# Goal 1
Which label released Claw, according to the album review?
# Goal 2
Please recast the lines of the listing starting at the one containing "Toggle the ADR envelope on/off switch" and ending at the one containing "pyautogui.click(x=23, y=189)" as a JSON list of strings, one string per line, with blank lines and pictures left out.

# Text passage
DAMA/LIBRA: Claw – album review
DAMA / LIBRA: Claw (Northern Spy)
LP / CD / DL
The dark chasms of this new collaboration from two avant-rock veterans are harrowing yet ultimately life affirming says Louder Than War’s Paul Margree.
In 1819, the Spanish painter Francisco Goya, physically debilitated by two near-fatal illnesses and traumatised by witnessing the turmoil of the Napoleonic Wars close up in Madrid, headed to a small house just outside the city to rest and recover. During the four or so years he spent there, he produced an astonishing, intense series of works, painted directly onto the walls of his dining and sitting rooms, quite unlike anything he had created before.
Now known as the Black Paintings, these are visceral works of great power, depicting a Manichean world of pain and violence. The most famous of these works is an horrific interpretation of the legend of the god Saturn devouring his own son. Others depict people huddled together in a dark, unforgiving landscape. Another shows two figures duelling with cudgels in a seemingly unending conflict.
I think of the Black Paintings every time I listen to Claw, the debut record from DAMA/LIBRA, a duo made up of Joel RL Phelps (formerly of Silkworm and currently The Downer Trio) and G. Stuart Dahlquist (Burning Witch/SunnO))), Asva). It is the sonic equivalent of Goya’s paintings, a howl of rage hurled into the dark against a hostile and uncaring universe, a drone rock epic that nevertheless manages to be as life affirming as it is emotionally wrenching.

# Source records
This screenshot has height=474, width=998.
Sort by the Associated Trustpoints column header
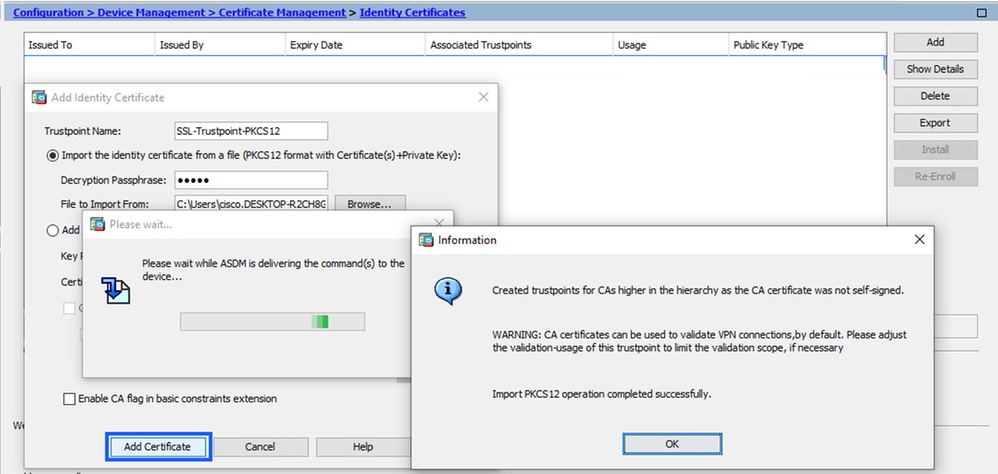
--
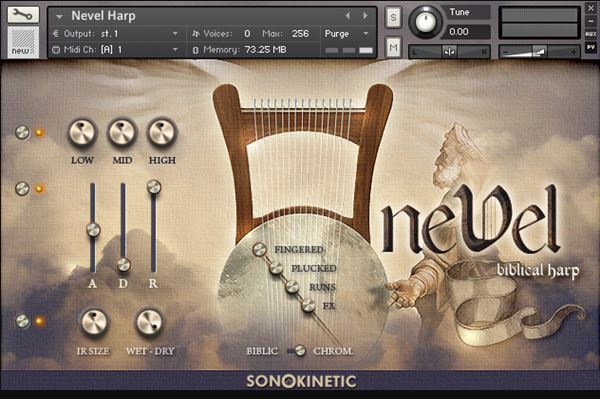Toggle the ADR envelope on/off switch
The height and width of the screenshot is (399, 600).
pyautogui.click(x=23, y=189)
...
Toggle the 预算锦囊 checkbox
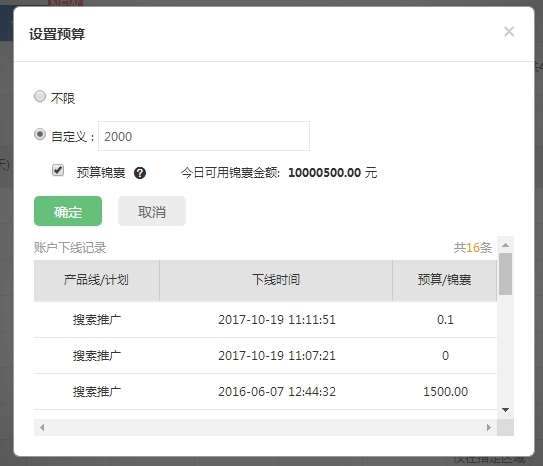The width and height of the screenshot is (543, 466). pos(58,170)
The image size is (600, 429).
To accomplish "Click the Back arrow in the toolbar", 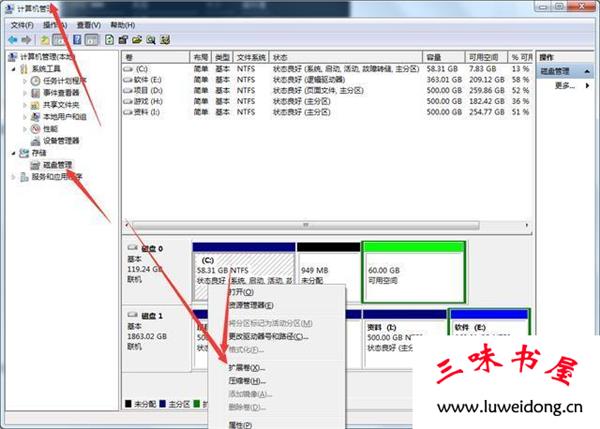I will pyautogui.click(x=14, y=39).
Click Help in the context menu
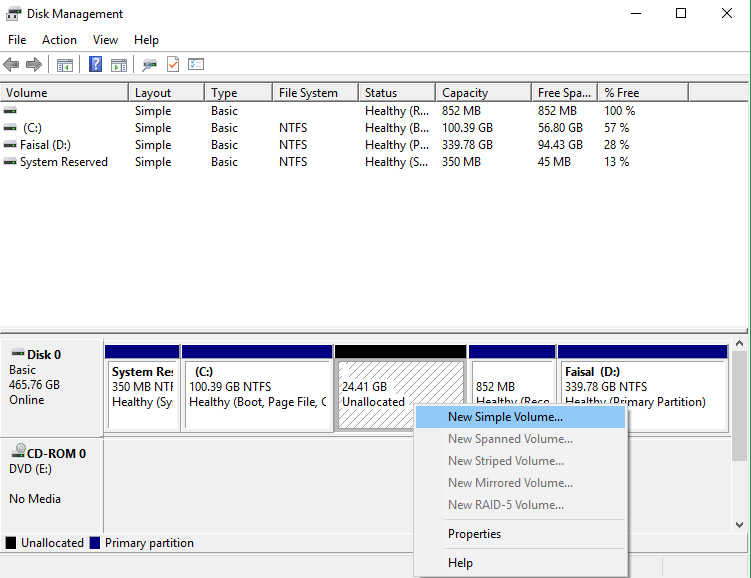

# Written reply 1
Northern Spy.

# Written reply 2
[
  "Toggle the ADR envelope on/off switch",
  "The height and width of the screenshot is (399, 600).",
  "pyautogui.click(x=23, y=189)"
]